--- Supplied data ---

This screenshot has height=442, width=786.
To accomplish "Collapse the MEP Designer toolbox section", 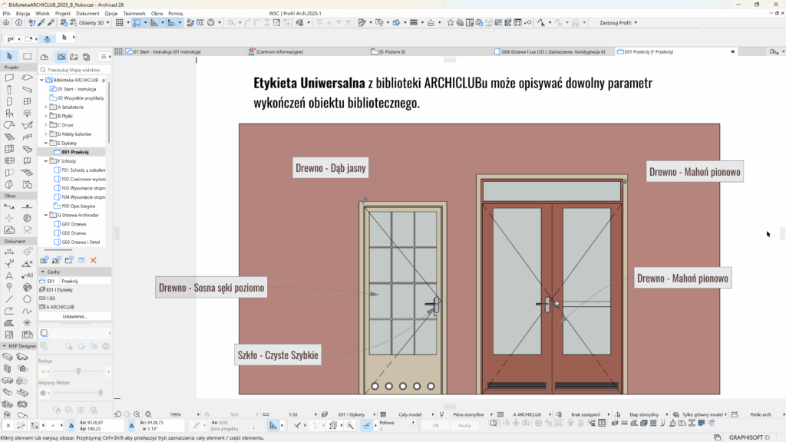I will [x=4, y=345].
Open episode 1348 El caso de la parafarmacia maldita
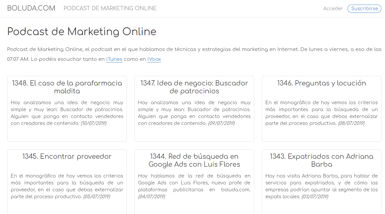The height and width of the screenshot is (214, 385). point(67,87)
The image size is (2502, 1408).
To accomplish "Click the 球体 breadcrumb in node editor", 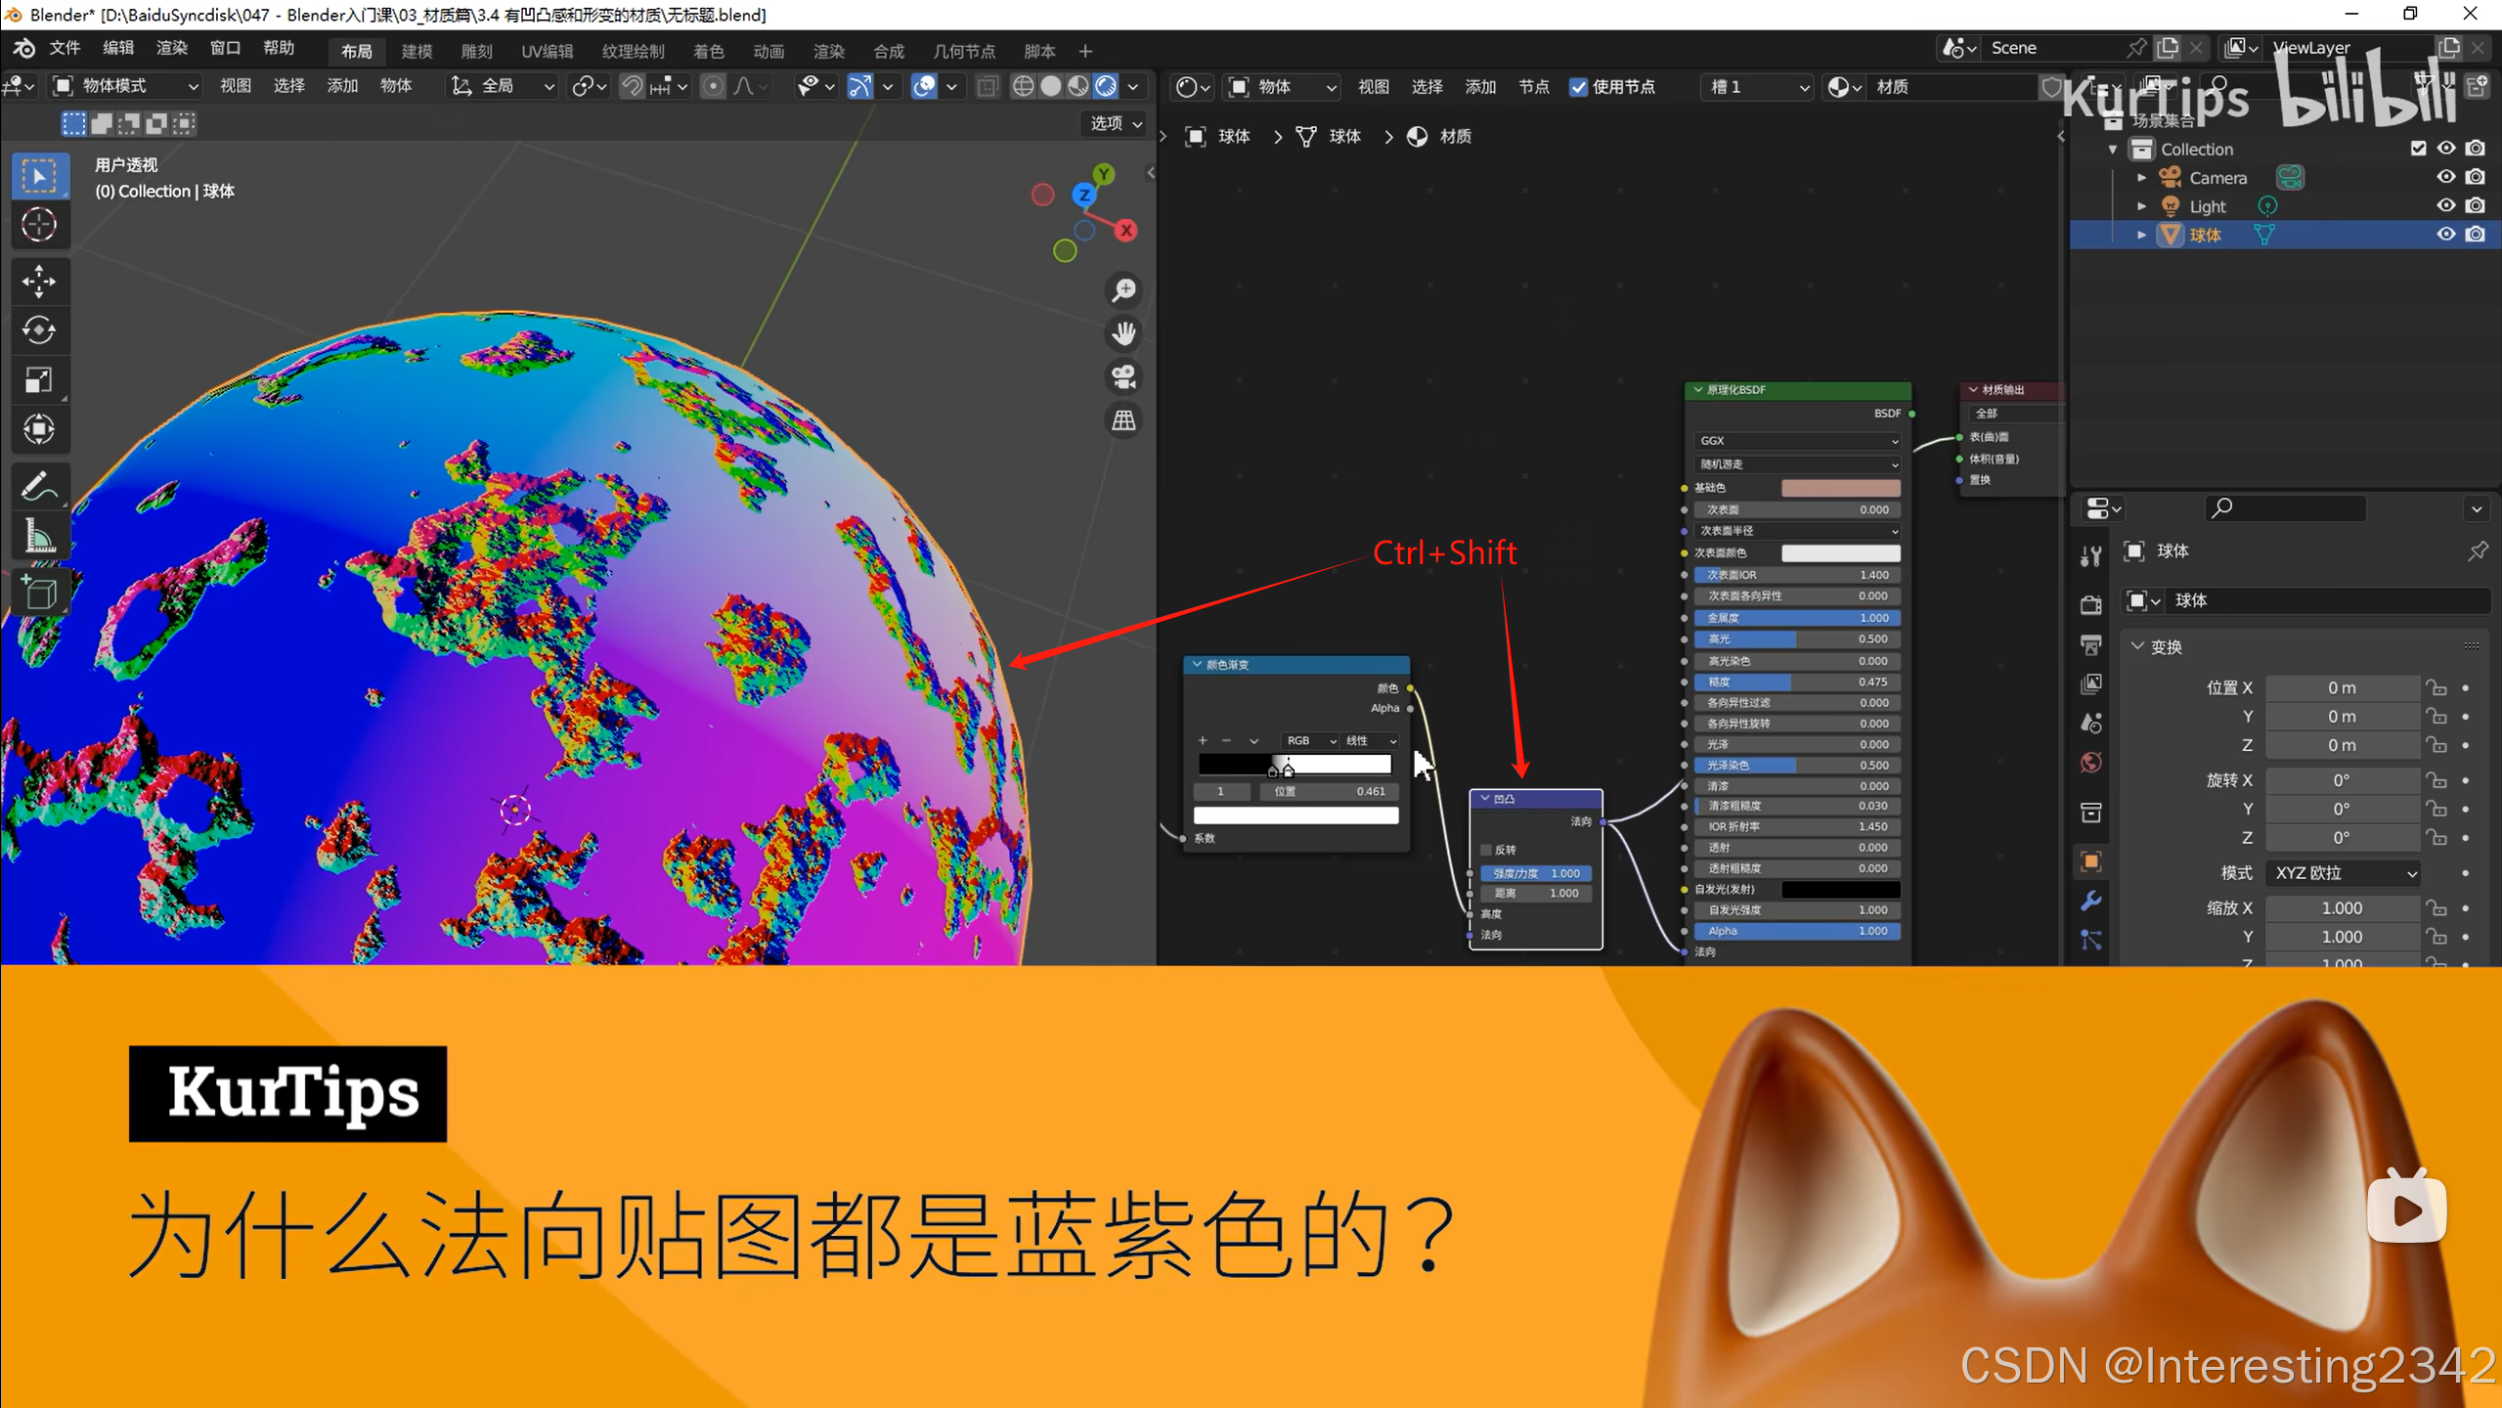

---
--- Supplied data ---

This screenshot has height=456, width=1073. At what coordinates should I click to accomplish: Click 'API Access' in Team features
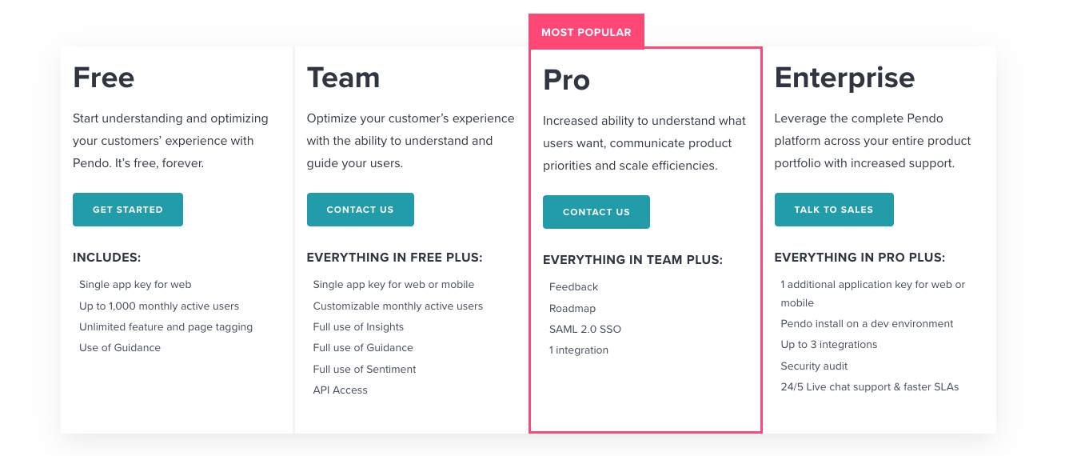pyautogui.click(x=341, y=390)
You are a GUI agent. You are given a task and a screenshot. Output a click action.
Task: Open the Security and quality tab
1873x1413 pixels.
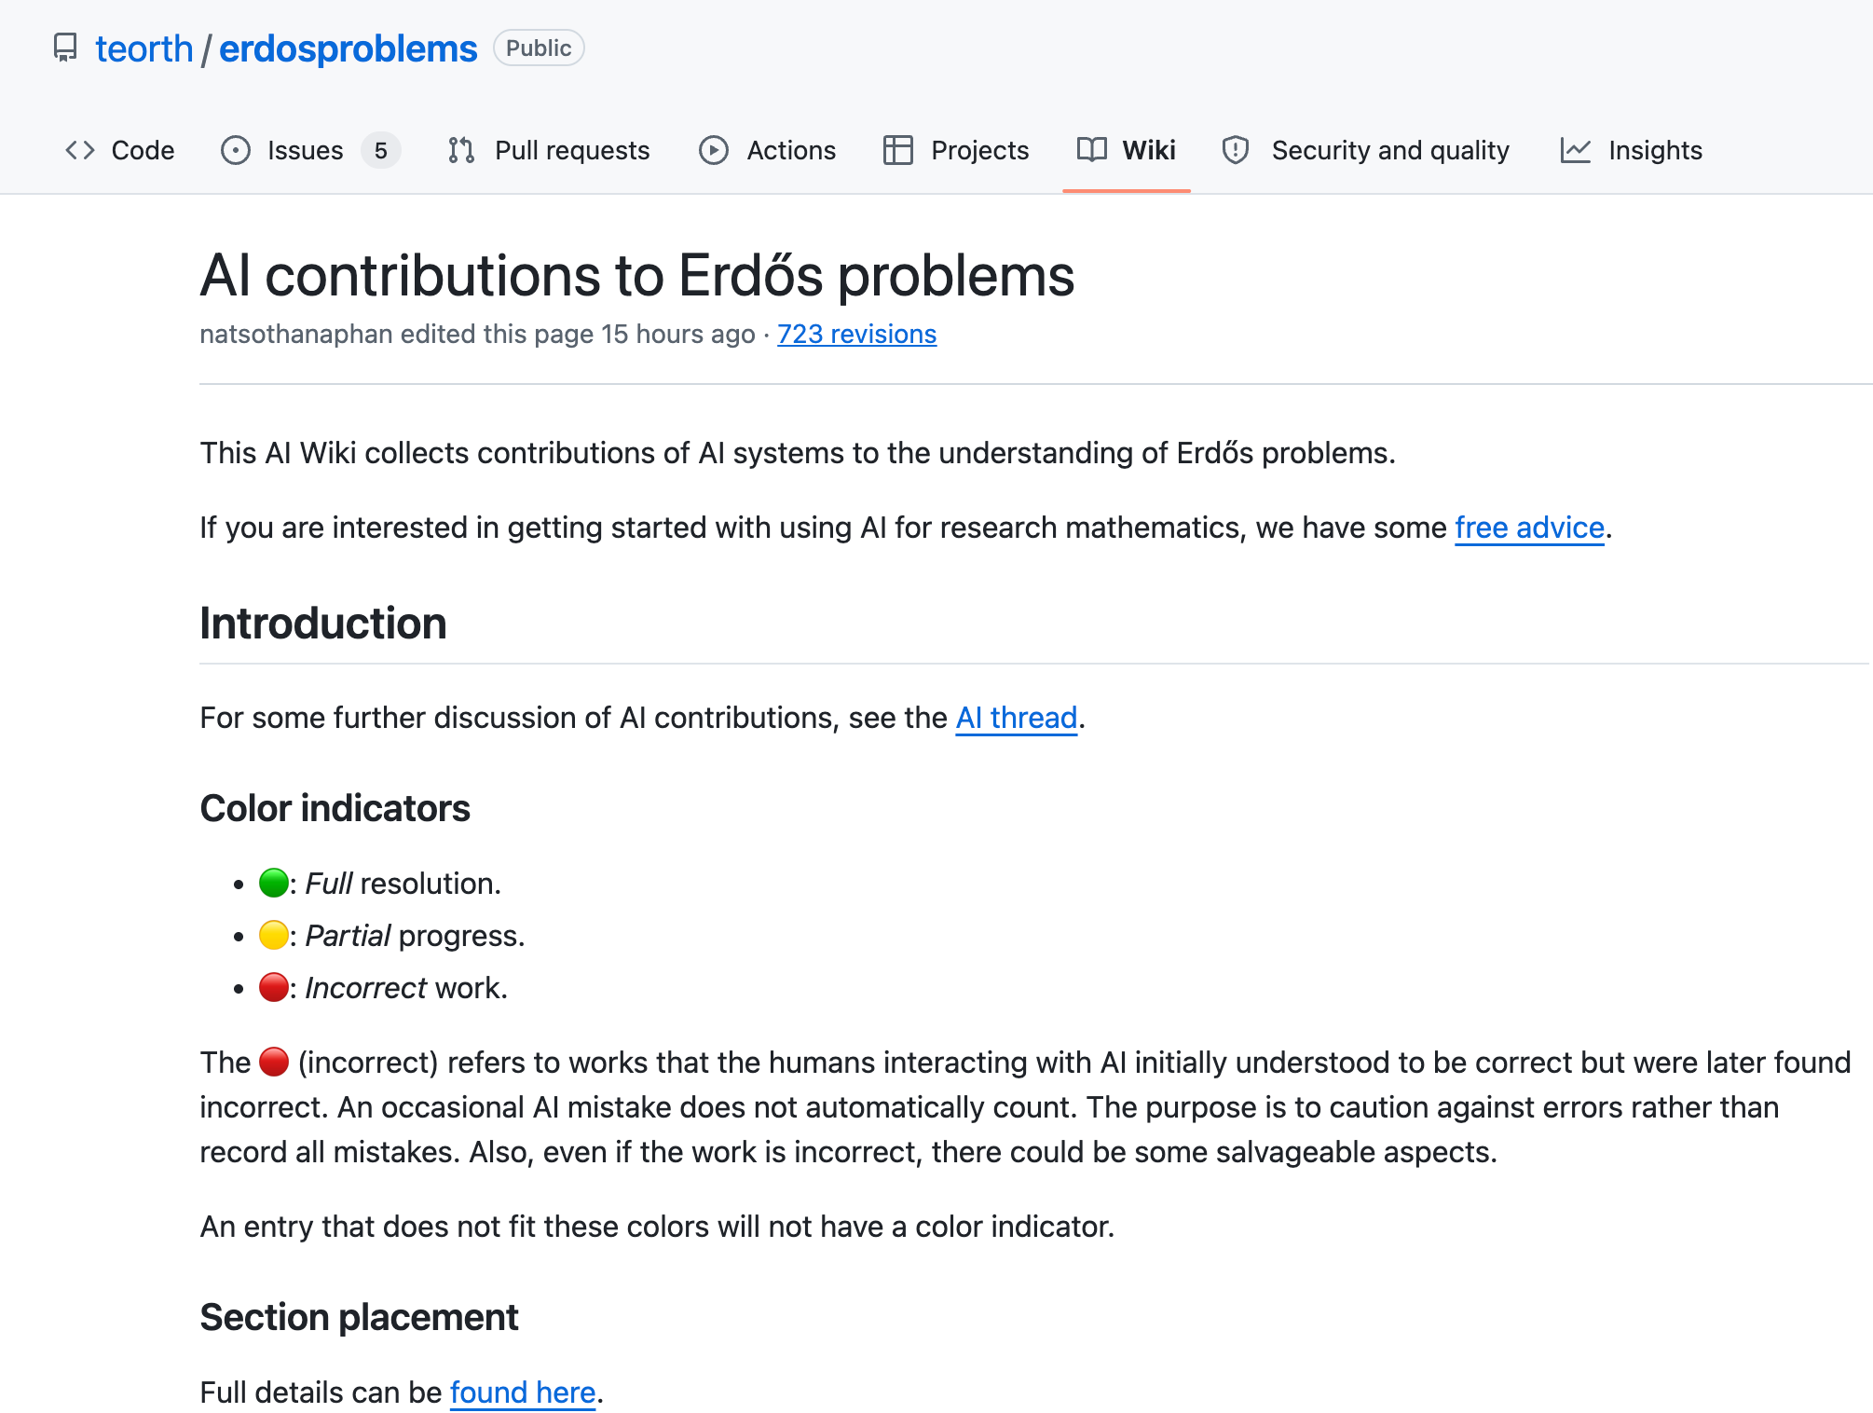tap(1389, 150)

---
--- Supplied data ---

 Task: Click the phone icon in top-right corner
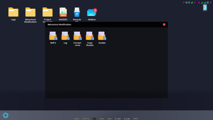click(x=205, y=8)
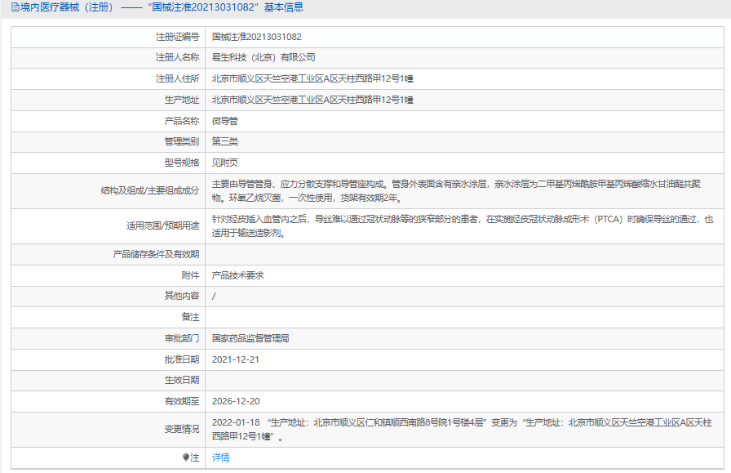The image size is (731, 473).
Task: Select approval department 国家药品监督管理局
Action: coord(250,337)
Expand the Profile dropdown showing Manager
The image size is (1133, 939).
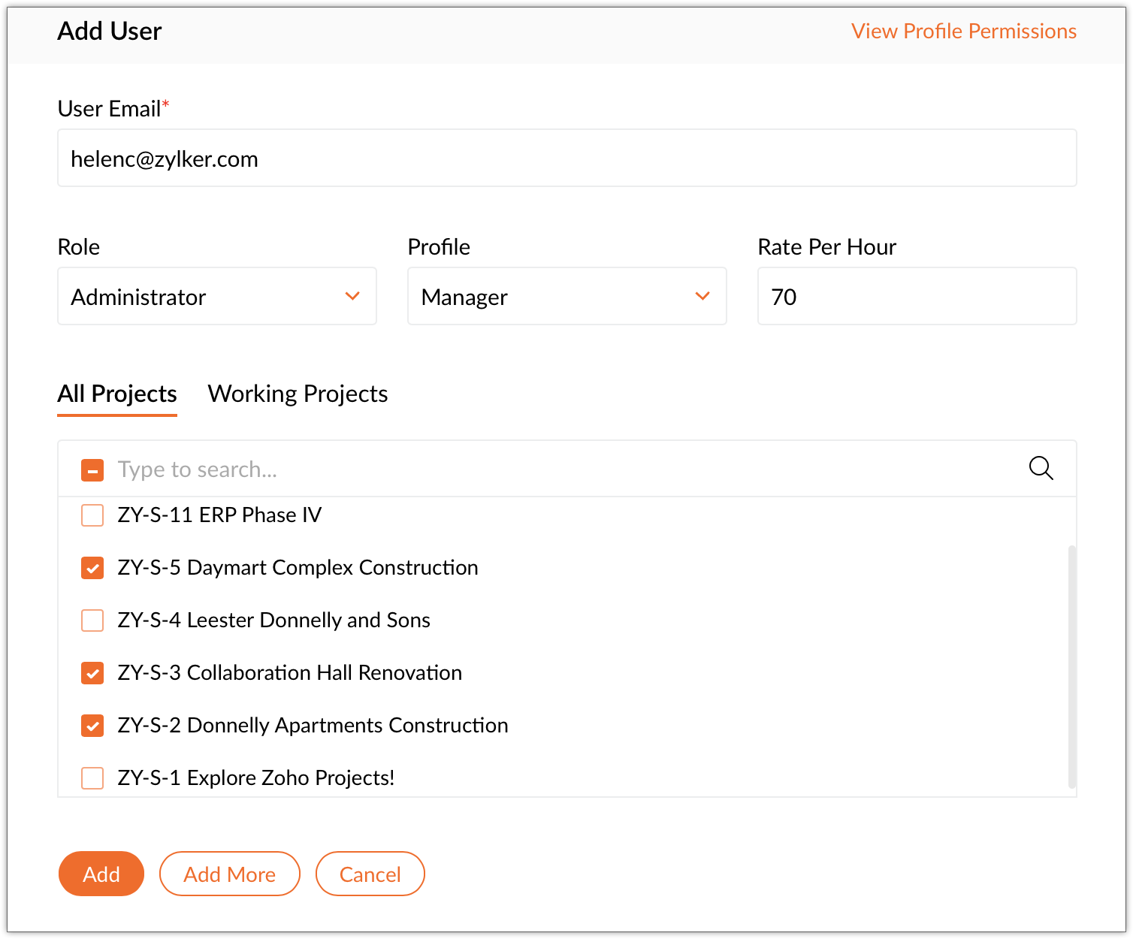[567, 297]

---

● Problem to work on
Copy the entries from the line with "This screenshot has height=456, width=1073." up to and including the line with "tap(1389, 150)", swapping "Team features" for "Workspace settings" and leaving everything else unchanged. Include only those lines, and omit the pictures.

● Correct response
This screenshot has height=456, width=1073. At what coordinates should I click to accomplish: Click 'API Access' in Workspace settings
pyautogui.click(x=341, y=390)
You are a GUI agent. You are given a task and a screenshot. Output a click action.
Task: Open the Security and quality tab
1873x1413 pixels.
tap(1389, 150)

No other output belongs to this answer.